6. A tank containing water upto a depth of 750 mm is moving vertically downward with a constant acceleration of 3.45 m/s2. Find the force exerted by fluid of specific gravity .85 on the side of tank,width of tank is 2m
a) 2682.75 N
b) 5365.5 N
c) 1341.25 N
d) 4024.5 N
Answer: a
Clarification: p=ρ*g*h*(1-a/g)
=750*9.81*0.75*(1-3.45/9.81)
=3577 N/m2
F=wAĥ
= 0.5*0.75*3984.5*2
= 2682.75 N.
7. A tank containing water upto a depth of 650 mm is stationary. Find the force exerted by fluid of specific gravity .55 on the side of tank,width of tank is 1.5m
a) 1709.9 N
b) 3419.4N
c) 6838.8 N
d) 1367.75 N
Answer: a
Clarification: p=ρ*g*h
=550*9.81*0.65
=3507 N/m2
F=wAĥ
= 0.5*0.65*3507*1.5
= 1709.7N.
8. The pressure intensity at the bottom remains same, even if the tank moves with constant horizontal acceleration.
a) True
b) False
Answer: b
Clarification: The pressure intensity at the bottom differs due to variation in height as tank moves with constant acceleration.
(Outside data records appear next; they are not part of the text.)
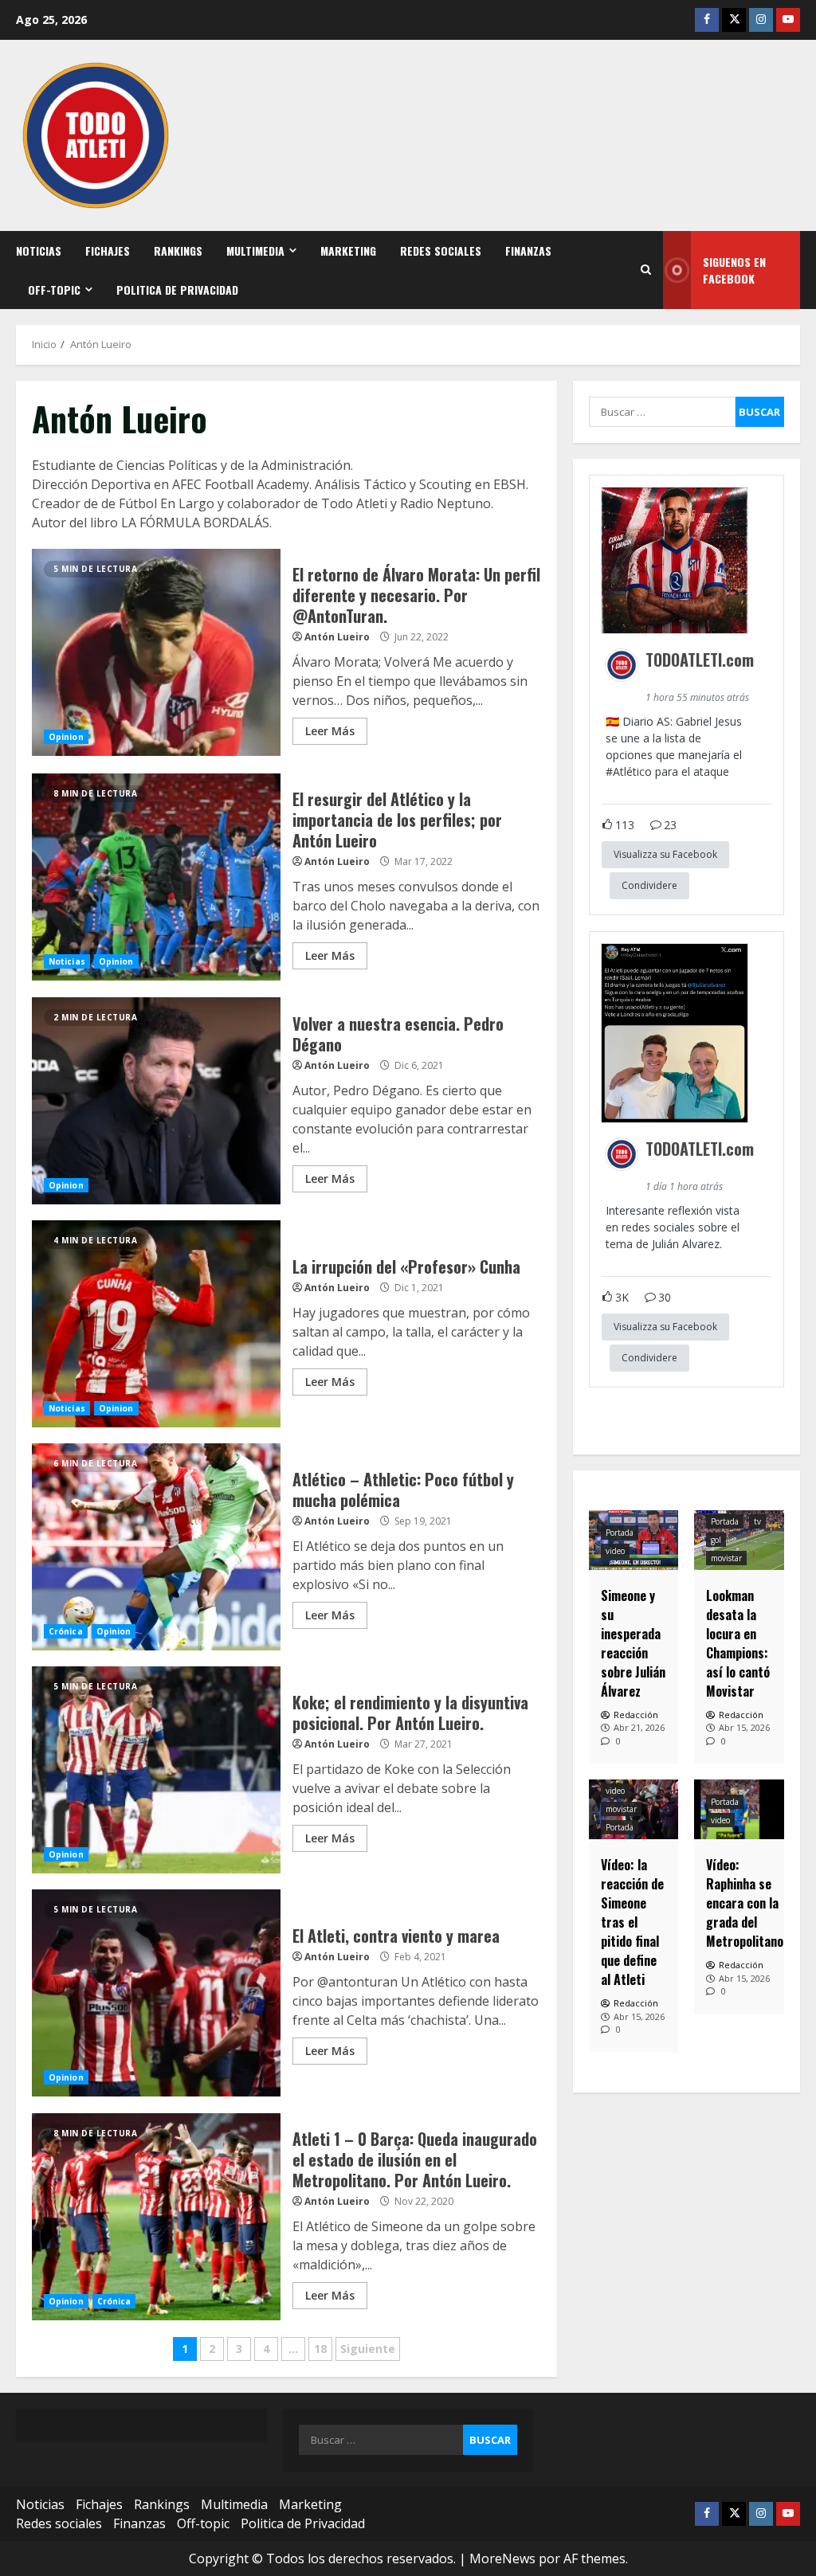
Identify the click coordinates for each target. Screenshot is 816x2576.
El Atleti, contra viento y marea (156, 1992)
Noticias (38, 250)
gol (716, 1539)
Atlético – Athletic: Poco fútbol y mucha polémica (156, 1546)
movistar (726, 1558)
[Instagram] (761, 20)
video (615, 1550)
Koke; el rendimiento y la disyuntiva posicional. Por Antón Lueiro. (156, 1769)
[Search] (646, 270)
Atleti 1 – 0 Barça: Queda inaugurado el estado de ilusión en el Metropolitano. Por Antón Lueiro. (156, 2216)
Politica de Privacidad (177, 289)
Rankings (178, 250)
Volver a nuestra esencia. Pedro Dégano (156, 1100)
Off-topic (54, 289)
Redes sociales (440, 250)
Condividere (649, 885)
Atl (619, 771)
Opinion (66, 736)
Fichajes (107, 250)
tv (757, 1521)
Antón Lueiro (337, 637)
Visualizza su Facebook (665, 854)
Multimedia (255, 250)
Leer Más (330, 730)
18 (320, 2348)
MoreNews (502, 2558)
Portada (620, 1532)
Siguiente (367, 2348)
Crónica (66, 1631)
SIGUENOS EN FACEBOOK (734, 270)
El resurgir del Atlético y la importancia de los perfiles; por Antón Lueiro (156, 877)
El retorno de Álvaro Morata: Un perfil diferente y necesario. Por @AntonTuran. (156, 652)
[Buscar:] (662, 412)
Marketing (348, 250)
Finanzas (528, 250)
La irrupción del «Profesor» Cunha (156, 1323)
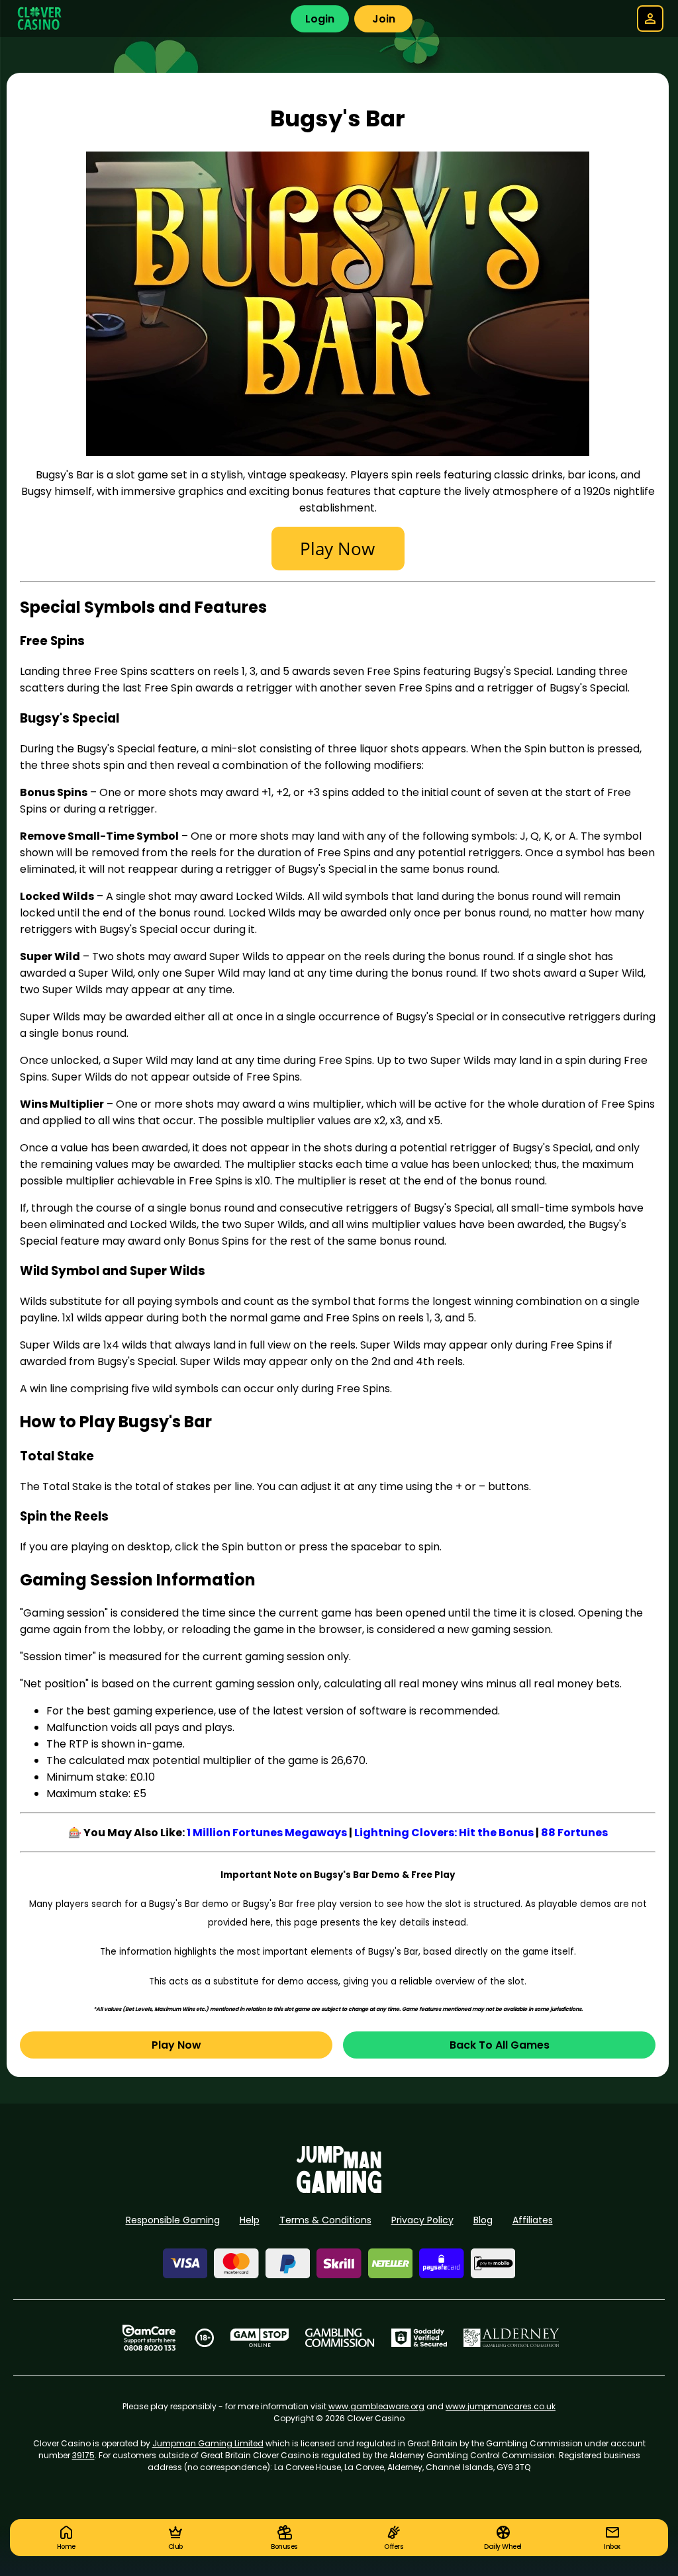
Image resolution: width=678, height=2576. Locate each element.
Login (319, 18)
9. There will be development of shear stress due to the dynamic motion of tank or container.
a) True
b) False
Answer: b
Clarification: The water in tank is at rest even if the tank is moving.
10. If the tank is moving vertically, which of its component is subjected to maximum total pressure?
a) Lower part of vertical walls
b) Higher part of vertical walls
c) Base
d) None of the mentioned
Answer: c
Clarification: Base bores the direct pressure.